Unfortunately, the seating was not well-designed for visibility. The chairs
which notices requested us not to drag across the floor were comfortable
enough, but did not provide a very good view of anything which happened
at floor level. And the acoustics were disastrous, a fact impossible to ignore
given that most of the music used was recorded.

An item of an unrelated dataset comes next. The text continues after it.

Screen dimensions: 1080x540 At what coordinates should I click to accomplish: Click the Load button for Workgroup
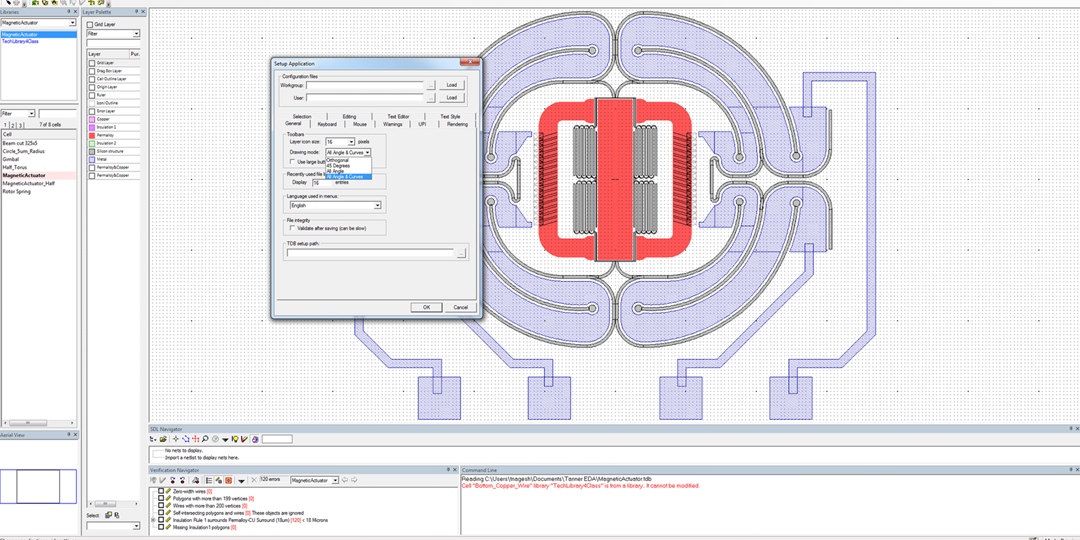(x=451, y=85)
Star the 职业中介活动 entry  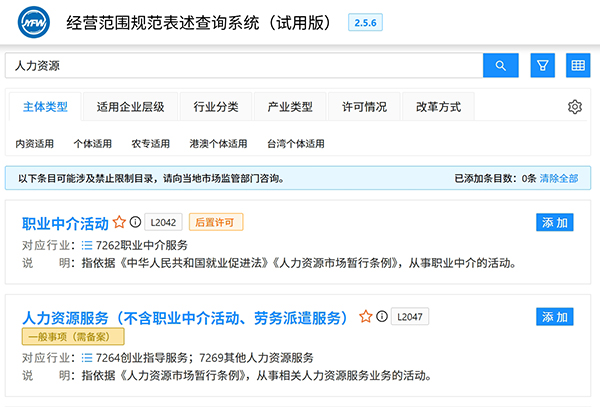(x=119, y=223)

The production began with an unscripted piece of choreography to loud
house music: Lysistrata: The Rock Video. It seemed at first that this
dance was intended to illustrate the battle of the sexes, but its connection
with the play became less clear as it went on. It did serve to focus our
attention.

Most members of this company are university-age at the oldest (there was
one boy of about ten), but Lysistrata herself was played by an attractive,
dynamic woman in her forties, making her a far more substantial character
than the other women in their baby-doll dresses and pigtails, who exuded a
remarkable innocence in spite of their obvious randiness. She had a
confident presence which survived her occasional calls to the prompter,
who stood ready behind the doors with a marked-up copy of the Penguin
Miniature Classic. Despite substantial cuts, the production was quite faithful
to the text.

Lampito was portrayed as a Scots Valkyrie, with doorstop-springs at the
ends of her conical 'breasts'. It's common practice for English translators to
use Scots dialect to translate the regional accents of Greece. Sommerstein
certainly does, but none of the actors attempted the accent, though the
Spartan characters were all festooned with clashing tartans, right down to
the plaid erection of the Spartan herald.

Other amusing touches included the pump-action water pistols with which
the women defeated the men who were trying to burn them down and the
immense gold phallus which served to contain the initial 'sacrifice' of wine,
as well as the small cuddly toy sheep which was originally suggested as
victim. If Paul Atkins missed an opportunity for sexual innuendo, it was
only by cutting the Reconciliation Scene.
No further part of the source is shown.